Objective: Please render the stretch of lines from the one containing "Where should I" through the last line as a JSON list of strings, with one string per line and blank lines omitted.

========================

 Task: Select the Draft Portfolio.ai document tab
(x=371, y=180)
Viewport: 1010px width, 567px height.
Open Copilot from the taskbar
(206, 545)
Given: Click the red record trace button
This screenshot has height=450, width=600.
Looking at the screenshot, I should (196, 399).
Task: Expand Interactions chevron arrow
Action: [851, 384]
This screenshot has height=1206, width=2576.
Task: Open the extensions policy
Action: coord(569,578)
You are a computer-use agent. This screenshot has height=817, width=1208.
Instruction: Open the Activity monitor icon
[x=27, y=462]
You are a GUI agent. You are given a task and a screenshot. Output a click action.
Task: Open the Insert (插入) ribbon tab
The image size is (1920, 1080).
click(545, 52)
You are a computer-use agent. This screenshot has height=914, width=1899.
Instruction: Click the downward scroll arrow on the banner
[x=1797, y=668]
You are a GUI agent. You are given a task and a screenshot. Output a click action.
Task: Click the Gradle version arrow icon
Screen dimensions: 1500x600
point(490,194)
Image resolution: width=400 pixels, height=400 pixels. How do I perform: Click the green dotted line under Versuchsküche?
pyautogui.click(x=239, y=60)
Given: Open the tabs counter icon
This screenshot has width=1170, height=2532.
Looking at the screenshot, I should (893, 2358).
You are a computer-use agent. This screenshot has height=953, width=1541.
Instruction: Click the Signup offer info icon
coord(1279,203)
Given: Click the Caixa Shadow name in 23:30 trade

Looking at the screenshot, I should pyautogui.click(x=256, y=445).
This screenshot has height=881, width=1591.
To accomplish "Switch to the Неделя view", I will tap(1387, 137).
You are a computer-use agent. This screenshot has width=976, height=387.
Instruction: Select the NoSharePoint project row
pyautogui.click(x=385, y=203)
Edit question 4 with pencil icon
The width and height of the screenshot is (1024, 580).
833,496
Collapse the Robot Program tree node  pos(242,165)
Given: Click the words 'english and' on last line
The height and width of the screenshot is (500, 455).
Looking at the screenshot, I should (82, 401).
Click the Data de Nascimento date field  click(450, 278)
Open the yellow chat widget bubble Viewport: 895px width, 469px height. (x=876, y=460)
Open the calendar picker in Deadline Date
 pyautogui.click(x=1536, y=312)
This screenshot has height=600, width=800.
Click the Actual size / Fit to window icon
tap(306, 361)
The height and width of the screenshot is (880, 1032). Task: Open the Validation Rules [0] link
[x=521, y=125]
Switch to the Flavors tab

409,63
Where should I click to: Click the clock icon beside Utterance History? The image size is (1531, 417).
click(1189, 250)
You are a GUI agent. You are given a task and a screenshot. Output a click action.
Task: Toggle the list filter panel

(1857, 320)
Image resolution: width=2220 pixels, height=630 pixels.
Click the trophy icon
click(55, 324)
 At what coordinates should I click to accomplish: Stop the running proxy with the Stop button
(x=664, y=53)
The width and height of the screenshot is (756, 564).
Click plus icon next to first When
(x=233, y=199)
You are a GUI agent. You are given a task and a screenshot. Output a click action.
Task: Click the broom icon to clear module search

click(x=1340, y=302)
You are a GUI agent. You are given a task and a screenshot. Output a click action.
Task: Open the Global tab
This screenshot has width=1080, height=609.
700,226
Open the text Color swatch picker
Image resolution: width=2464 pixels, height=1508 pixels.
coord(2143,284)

========================

Task response:
[
  "Where should I click to: Click the clock icon beside Utterance History? The image size is (1531, 417).",
  "click(1189, 250)",
  "You are a GUI agent. You are given a task and a screenshot. Output a click action.",
  "Task: Toggle the list filter panel",
  "(1857, 320)",
  "Image resolution: width=2220 pixels, height=630 pixels.",
  "Click the trophy icon",
  "click(55, 324)",
  " At what coordinates should I click to accomplish: Stop the running proxy with the Stop button",
  "(x=664, y=53)",
  "The width and height of the screenshot is (756, 564).",
  "Click plus icon next to first When",
  "(x=233, y=199)",
  "You are a GUI agent. You are given a task and a screenshot. Output a click action.",
  "Task: Click the broom icon to clear module search",
  "click(x=1340, y=302)",
  "You are a GUI agent. You are given a task and a screenshot. Output a click action.",
  "Task: Open the Global tab",
  "This screenshot has width=1080, height=609.",
  "700,226",
  "Open the text Color swatch picker",
  "Image resolution: width=2464 pixels, height=1508 pixels.",
  "coord(2143,284)"
]